*** SOURCE MATERIAL Section Begins ***

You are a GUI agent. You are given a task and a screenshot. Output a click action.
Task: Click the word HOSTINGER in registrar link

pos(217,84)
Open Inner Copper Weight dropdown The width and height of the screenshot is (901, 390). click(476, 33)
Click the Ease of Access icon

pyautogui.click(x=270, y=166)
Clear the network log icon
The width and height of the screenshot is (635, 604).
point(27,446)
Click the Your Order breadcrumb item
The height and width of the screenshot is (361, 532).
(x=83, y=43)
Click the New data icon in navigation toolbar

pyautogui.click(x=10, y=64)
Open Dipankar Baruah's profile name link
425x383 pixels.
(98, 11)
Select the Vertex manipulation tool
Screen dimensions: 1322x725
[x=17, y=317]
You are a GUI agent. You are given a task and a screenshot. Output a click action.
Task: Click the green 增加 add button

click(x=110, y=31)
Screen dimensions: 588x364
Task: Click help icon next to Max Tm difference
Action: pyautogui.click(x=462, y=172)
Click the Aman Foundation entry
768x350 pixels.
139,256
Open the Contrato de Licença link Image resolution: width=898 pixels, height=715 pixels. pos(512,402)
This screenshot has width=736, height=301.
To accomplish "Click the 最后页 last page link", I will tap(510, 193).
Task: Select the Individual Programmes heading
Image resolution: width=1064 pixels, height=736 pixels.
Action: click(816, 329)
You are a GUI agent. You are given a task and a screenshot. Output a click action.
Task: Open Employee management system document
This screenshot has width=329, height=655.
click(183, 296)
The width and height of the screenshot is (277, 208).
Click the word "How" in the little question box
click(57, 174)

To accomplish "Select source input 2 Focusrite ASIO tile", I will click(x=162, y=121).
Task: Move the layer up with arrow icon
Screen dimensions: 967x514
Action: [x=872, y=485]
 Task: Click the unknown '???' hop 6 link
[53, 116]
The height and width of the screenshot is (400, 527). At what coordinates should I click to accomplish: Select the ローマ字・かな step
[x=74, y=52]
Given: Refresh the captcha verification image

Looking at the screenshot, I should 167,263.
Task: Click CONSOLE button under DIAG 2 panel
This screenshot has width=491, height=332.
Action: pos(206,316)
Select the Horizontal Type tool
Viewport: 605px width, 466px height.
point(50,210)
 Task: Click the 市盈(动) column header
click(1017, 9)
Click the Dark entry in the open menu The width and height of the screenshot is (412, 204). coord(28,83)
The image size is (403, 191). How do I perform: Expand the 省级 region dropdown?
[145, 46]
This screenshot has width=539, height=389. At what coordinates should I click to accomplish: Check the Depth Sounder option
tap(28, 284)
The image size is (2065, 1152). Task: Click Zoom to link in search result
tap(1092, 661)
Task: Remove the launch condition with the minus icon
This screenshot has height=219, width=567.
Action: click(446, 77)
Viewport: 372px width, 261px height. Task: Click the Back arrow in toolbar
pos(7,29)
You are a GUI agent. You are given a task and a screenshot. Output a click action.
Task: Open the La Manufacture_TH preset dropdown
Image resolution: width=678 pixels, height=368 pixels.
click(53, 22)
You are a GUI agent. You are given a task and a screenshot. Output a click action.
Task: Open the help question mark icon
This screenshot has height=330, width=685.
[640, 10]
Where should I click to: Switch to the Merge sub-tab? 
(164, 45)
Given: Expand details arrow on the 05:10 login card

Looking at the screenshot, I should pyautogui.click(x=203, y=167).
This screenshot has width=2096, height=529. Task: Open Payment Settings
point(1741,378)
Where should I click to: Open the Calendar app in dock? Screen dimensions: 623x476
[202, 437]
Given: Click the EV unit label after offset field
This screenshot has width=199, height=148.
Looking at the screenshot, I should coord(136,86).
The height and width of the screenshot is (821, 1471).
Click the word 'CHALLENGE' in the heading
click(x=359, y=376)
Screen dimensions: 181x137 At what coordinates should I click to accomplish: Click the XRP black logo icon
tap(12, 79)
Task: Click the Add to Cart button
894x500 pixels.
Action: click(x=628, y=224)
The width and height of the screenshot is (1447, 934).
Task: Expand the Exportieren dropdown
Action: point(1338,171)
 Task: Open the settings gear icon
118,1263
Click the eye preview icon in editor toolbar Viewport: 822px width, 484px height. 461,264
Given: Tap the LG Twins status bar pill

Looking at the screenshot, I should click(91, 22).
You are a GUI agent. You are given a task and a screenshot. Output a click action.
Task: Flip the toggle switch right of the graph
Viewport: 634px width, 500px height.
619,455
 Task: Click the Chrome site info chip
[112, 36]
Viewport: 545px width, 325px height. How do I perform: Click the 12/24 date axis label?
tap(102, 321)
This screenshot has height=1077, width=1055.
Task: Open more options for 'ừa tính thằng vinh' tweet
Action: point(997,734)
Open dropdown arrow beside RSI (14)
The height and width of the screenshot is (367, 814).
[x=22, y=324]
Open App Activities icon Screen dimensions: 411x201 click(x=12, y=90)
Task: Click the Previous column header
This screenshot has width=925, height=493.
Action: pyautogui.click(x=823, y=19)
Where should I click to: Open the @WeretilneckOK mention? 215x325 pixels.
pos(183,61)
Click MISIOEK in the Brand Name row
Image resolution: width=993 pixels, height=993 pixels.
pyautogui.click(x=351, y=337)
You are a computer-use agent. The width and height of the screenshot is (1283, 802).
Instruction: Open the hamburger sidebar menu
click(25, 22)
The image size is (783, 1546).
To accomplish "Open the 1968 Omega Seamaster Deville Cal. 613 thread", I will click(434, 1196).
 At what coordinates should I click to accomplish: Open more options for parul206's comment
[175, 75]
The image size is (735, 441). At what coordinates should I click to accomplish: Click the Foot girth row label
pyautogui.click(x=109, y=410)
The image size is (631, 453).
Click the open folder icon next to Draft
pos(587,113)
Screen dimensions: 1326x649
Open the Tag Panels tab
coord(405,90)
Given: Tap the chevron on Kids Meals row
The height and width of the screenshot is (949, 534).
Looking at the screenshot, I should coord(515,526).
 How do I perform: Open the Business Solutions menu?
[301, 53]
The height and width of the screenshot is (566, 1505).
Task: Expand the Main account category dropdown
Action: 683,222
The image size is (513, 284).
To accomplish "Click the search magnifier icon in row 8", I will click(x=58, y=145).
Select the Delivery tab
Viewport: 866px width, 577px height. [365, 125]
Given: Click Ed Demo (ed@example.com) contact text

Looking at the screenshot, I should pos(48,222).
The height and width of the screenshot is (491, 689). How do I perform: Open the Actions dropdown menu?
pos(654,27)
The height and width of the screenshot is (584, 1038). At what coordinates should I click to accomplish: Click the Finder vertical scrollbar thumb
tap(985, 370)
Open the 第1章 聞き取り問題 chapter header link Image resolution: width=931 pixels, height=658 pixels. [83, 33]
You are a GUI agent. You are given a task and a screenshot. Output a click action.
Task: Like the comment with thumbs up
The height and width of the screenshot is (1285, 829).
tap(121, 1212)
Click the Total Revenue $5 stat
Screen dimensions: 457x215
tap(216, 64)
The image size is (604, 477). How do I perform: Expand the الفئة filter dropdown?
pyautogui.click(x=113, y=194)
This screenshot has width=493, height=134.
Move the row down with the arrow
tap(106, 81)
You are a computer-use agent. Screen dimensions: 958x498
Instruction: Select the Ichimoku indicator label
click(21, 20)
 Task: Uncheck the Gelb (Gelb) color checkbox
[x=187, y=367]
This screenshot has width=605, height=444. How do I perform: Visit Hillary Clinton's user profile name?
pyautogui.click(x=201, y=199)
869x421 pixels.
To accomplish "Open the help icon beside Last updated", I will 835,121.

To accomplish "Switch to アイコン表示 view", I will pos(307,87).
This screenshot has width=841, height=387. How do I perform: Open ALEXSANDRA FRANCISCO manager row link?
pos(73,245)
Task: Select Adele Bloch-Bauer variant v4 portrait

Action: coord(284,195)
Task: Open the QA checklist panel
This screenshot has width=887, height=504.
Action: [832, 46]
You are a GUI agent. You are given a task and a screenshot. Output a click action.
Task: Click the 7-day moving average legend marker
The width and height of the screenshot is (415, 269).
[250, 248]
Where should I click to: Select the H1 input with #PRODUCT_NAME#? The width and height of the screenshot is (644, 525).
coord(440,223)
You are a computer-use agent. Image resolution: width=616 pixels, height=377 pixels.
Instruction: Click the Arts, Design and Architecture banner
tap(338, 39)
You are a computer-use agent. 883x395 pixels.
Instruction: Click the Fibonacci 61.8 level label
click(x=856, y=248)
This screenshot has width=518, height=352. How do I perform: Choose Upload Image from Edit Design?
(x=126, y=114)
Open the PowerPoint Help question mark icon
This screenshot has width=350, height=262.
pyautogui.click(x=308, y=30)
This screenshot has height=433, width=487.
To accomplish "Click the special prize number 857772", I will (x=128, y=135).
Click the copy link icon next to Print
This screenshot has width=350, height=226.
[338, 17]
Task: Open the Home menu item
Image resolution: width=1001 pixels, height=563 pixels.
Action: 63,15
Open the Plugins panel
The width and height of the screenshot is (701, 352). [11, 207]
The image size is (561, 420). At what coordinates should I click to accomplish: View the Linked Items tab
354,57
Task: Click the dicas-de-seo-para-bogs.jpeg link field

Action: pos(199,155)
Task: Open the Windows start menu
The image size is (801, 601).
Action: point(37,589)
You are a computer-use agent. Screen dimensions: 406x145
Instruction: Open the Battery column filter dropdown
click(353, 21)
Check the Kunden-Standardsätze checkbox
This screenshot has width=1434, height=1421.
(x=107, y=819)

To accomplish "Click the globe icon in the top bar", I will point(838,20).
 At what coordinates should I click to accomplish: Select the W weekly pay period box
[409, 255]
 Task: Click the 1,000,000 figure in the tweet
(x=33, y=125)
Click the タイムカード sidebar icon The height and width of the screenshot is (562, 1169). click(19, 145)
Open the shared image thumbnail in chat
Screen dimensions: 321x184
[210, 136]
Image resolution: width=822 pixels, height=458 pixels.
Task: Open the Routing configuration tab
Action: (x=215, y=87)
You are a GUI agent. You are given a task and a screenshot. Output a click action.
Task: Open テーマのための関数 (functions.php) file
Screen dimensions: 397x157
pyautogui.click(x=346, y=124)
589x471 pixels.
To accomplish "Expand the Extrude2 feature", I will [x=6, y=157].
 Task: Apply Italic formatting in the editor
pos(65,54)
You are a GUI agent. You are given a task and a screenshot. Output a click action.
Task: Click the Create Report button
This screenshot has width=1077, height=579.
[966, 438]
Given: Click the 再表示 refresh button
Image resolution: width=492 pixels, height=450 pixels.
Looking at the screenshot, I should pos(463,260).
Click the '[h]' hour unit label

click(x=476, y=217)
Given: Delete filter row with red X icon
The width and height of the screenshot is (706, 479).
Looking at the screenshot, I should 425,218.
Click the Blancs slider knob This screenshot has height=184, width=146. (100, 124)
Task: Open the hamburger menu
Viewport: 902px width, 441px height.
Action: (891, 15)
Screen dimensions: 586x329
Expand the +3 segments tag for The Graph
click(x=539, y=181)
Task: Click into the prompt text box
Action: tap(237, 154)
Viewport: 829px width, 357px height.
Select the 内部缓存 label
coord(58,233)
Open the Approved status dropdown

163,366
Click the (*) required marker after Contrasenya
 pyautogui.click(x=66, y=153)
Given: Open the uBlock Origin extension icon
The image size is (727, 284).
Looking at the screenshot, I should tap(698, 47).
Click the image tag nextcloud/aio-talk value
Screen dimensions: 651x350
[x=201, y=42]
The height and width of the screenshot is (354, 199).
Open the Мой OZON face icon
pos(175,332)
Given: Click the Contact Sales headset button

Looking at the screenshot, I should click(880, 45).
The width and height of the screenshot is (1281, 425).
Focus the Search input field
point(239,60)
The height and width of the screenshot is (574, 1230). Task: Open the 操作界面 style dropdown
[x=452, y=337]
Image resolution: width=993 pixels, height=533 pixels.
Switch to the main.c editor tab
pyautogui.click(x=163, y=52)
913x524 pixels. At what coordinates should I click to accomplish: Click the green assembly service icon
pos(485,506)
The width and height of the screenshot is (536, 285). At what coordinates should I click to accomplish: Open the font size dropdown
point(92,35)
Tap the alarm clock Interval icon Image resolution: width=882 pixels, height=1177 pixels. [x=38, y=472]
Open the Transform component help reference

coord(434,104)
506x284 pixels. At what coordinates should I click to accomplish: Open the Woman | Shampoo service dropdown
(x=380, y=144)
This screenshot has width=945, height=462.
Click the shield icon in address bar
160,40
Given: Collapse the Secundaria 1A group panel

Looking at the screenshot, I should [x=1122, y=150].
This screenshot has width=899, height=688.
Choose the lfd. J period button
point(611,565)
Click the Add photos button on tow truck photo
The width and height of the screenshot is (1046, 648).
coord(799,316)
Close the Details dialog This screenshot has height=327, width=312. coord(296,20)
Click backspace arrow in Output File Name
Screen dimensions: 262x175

*** SOURCE MATERIAL Section Ends ***

PROBLEM DESCRIPTION: Please show every line of the entries above that contains the word "computer".

ANSWER BELOW:
You are a computer-use agent. The width and height of the screenshot is (1283, 802).
You are a computer-use agent. Screen dimensions: 958x498
You are a computer-use agent. Image resolution: width=616 pixels, height=377 pixels.
You are a computer-use agent. 883x395 pixels.
You are a computer-use agent. Screen dimensions: 406x145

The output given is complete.